How we cite our quotes: Citations follow this format: (Story.Paragraph)
Quote #1
"Let me see," said Holmes, standing at the corner and glancing along the line. "I should like just to remember the order of the houses here. It is a hobby of mine to have an exact knowledge of London. There is Mortimer's, the tobacconist, the little newspaper shop, the Coburg branch of the City and Suburban Bank, the Vegetarian Restaurant, and McFarlane's carriage-building depot" (League.148).
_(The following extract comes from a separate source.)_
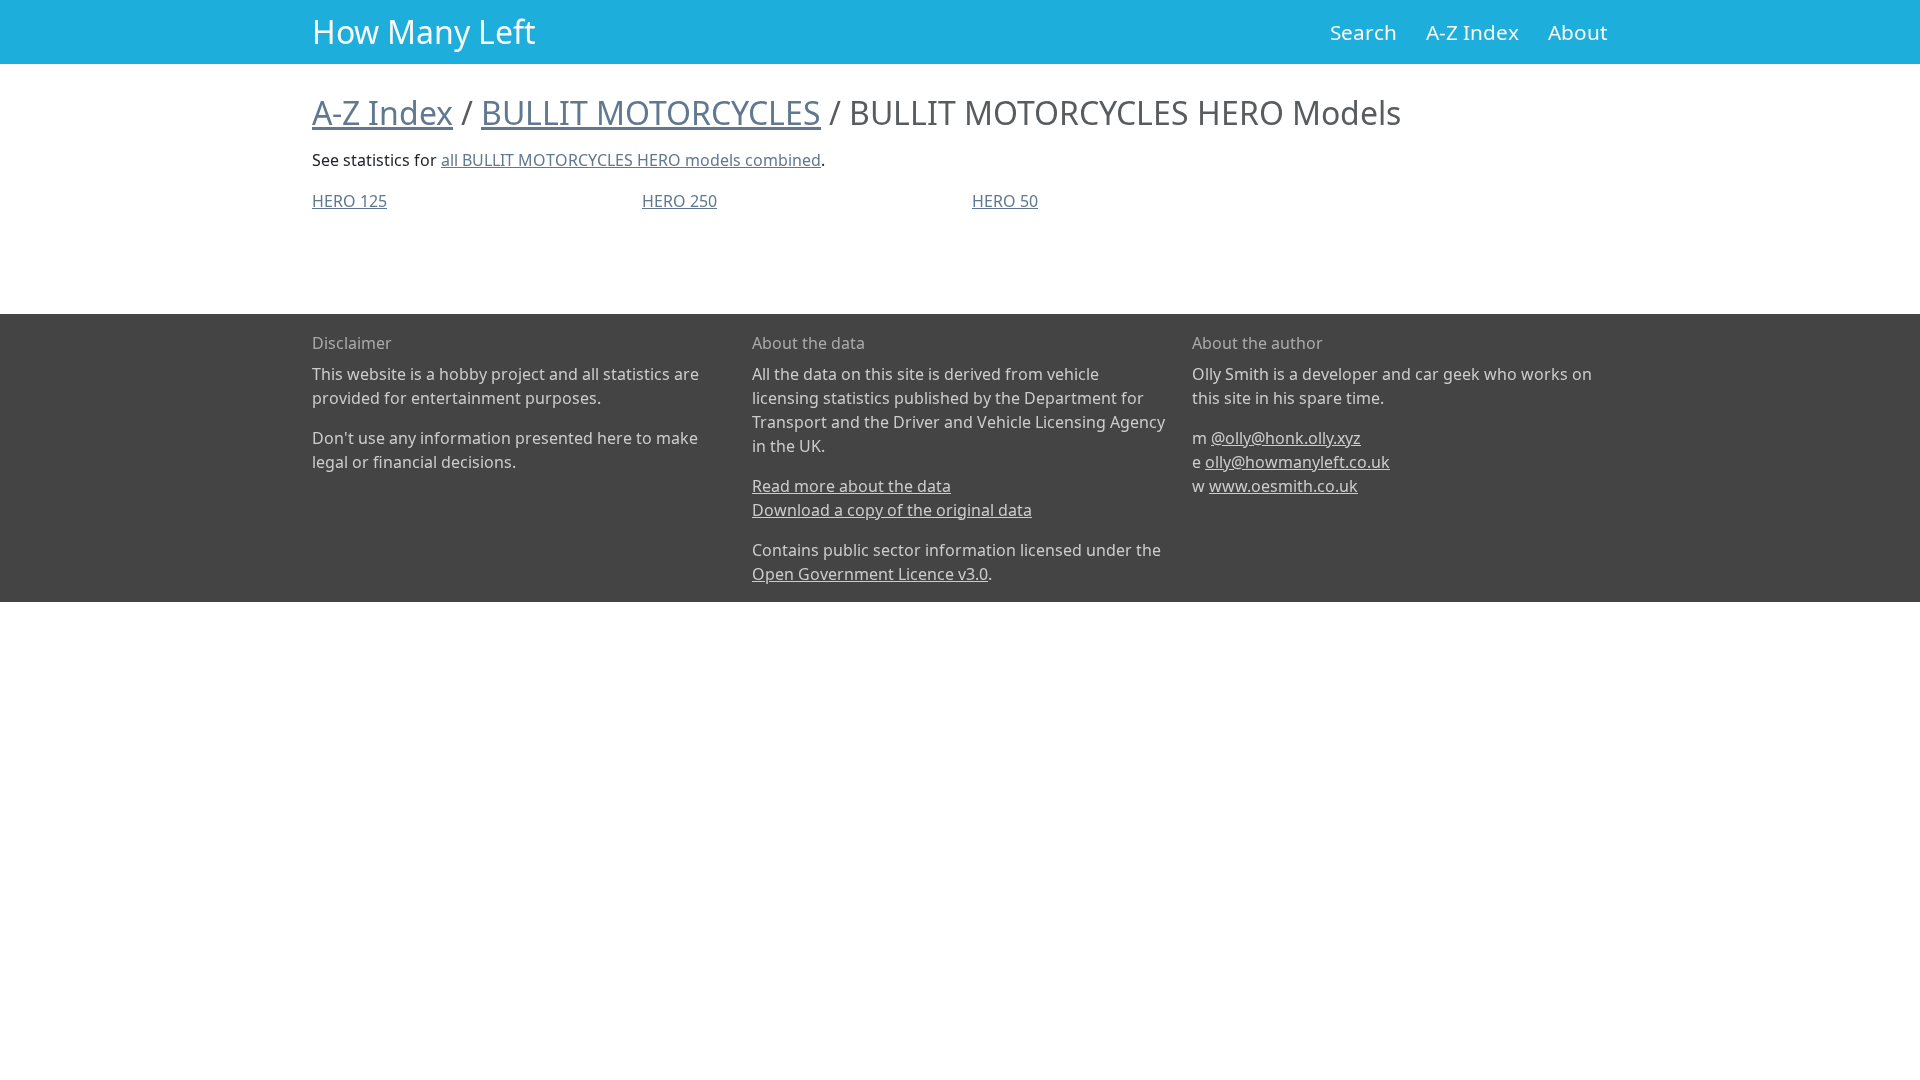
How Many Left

This is a fictional city square that Holmes is investigating in "The Red-Headed League." Yet, Conan Doyle bothers to fill his description of the scene with loads of realistic sounding detail. And there are lots of other locations mentioned, in this story and in others throughout the collection, that are real. Why mix in fictional details with real ones? Why did Doyle fake this London square in particular? And what kind of effects might Conan Doyle be trying to produce for the reader by describing the layout of London streets, train stations, and neighborhoods so precisely?
Quote #2
It was in the latter days of September, and the equinoctial gales had set in with exceptional violence. All day the wind had screamed and the rain had beaten against the windows, so that even here in the heart of great, hand-made London we were forced to raise our minds for the instant from the routine of life and to recognise the presence of those great elemental forces which shriek at mankind through the bars of his civilisation, like untamed beasts in a cage (Orange.3).
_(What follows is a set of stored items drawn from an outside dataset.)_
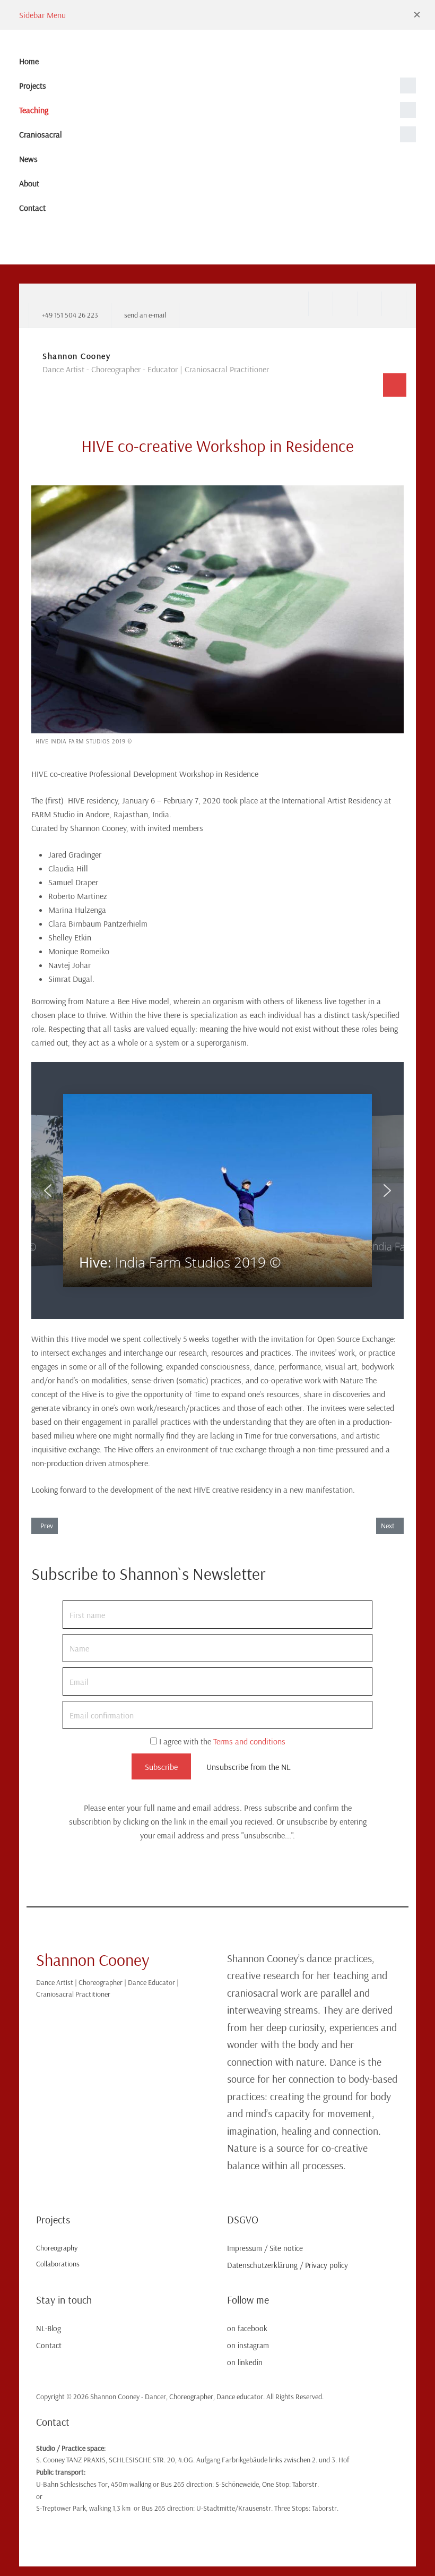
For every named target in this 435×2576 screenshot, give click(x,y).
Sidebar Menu (42, 15)
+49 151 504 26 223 (70, 315)
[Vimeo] (393, 304)
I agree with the (221, 1741)
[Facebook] (320, 304)
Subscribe (161, 1766)
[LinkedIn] (369, 304)
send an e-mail (145, 315)
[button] (416, 14)
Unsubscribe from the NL (248, 1766)
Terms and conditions (249, 1741)
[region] (217, 1190)
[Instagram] (345, 304)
Here we're seeing a more general opposition between "great, hand-made London" and nature. So London is like the ultimate thing that mankind can come up with, the ultimate in "civilisation." Where is the countryside in all of this? Does this mean that, implicitly, rural areas have to be less civilized and more "elemental" than London? How might that affect the types of crimes committed in the countryside?
Quote #3
But there was no great difficulty in the first stage of my adventure. Upper Swandam Lane is a vile alley lurking behind the high wharves which line the north side of the river to the east of London Bridge. Between a slop-shop and a gin-shop, approached by a steep flight of steps leading down to a black gap like the mouth of a cave, I found the den of which I was in search. Ordering my cab to wait, I passed down the steps, worn hollow in the centre by the ceaseless tread of drunken feet, and by the light of a flickering oil-lamp above the door I found the latch and made my way into a long, low room, thick and heavy with the brown opium smoke and terraced with wooden berths, like the forecastle of an emigrant ship" (Identity.14).
This passage demonstrates one of the downsides of London: tons of vices. The steps are "worn hollow […] by the ceaseless tread of drunken feet," or, in other words, this is a gathering place for lushes. And the design of the opium den ("like the forecastle of an emigrant ship") implies scary foreignness intruding on British soil.